DATA LINES
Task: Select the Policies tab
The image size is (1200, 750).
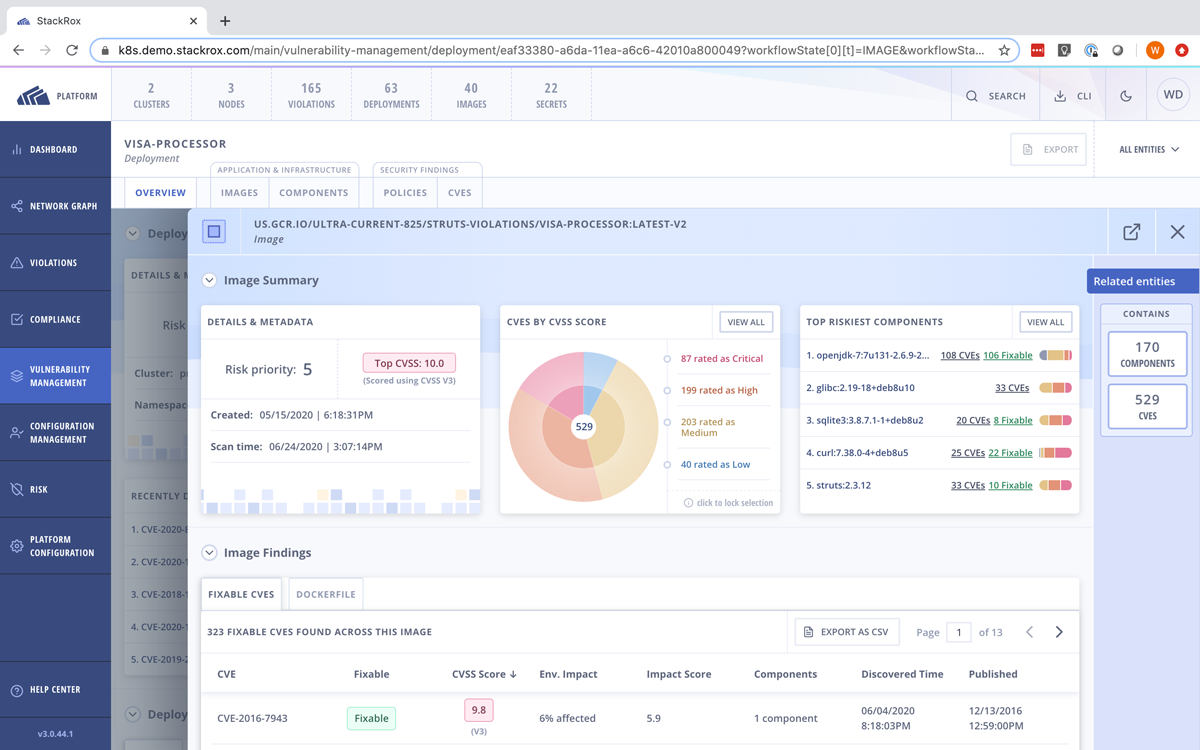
---
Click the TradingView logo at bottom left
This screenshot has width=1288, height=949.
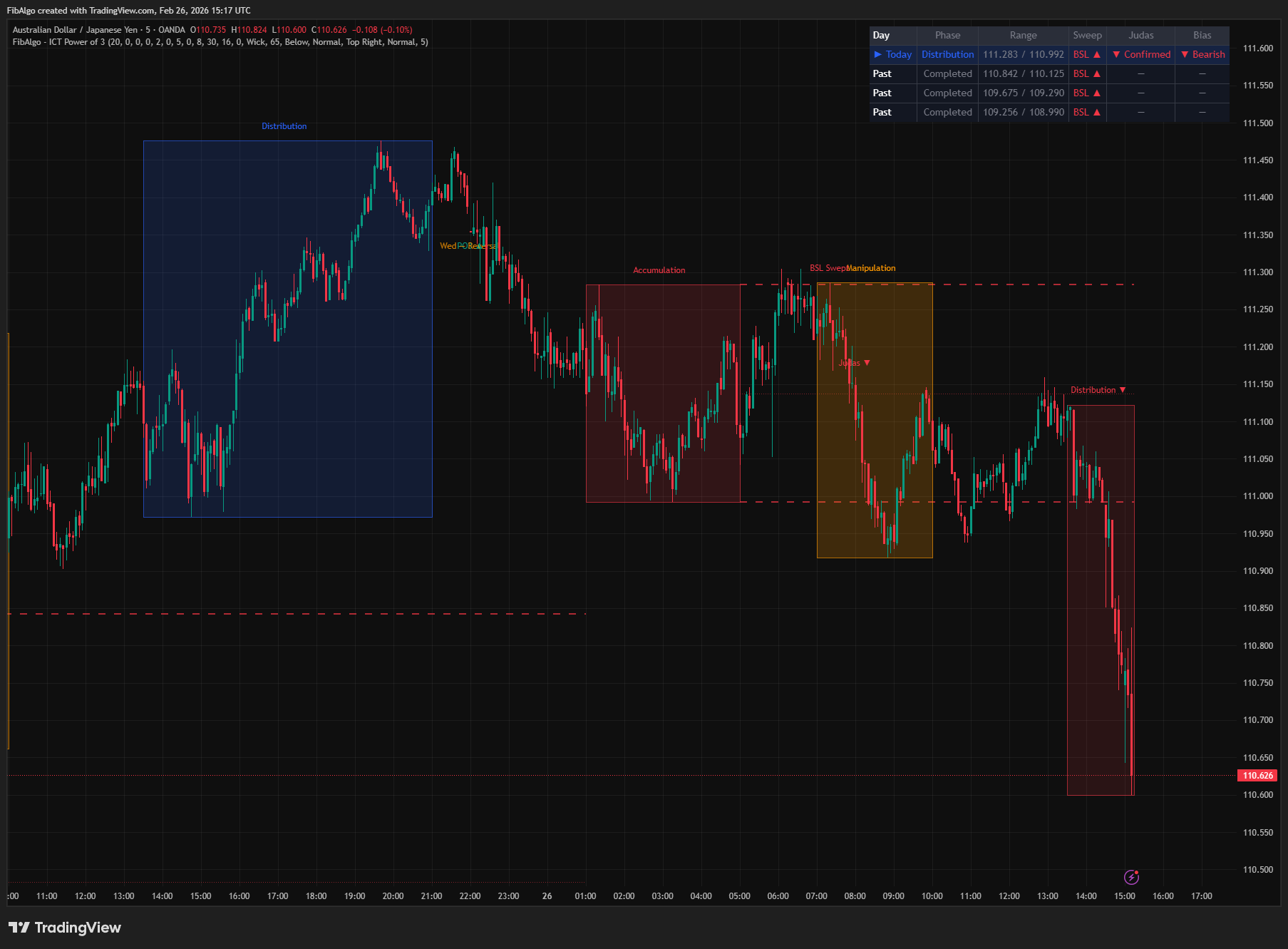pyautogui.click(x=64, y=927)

WHAT TO DO
Arrange the listing lines above, from the line with "Task: Select the Policies tab" to the line with "The image size is (1200, 750).", as a Markdown table with the columns Row and Listing line. Leave out blank lines.

SOLUTION FOR THIS PROBLEM
| Row | Listing line |
|---|---|
| 1 | Task: Select the Policies tab |
| 2 | The image size is (1200, 750). |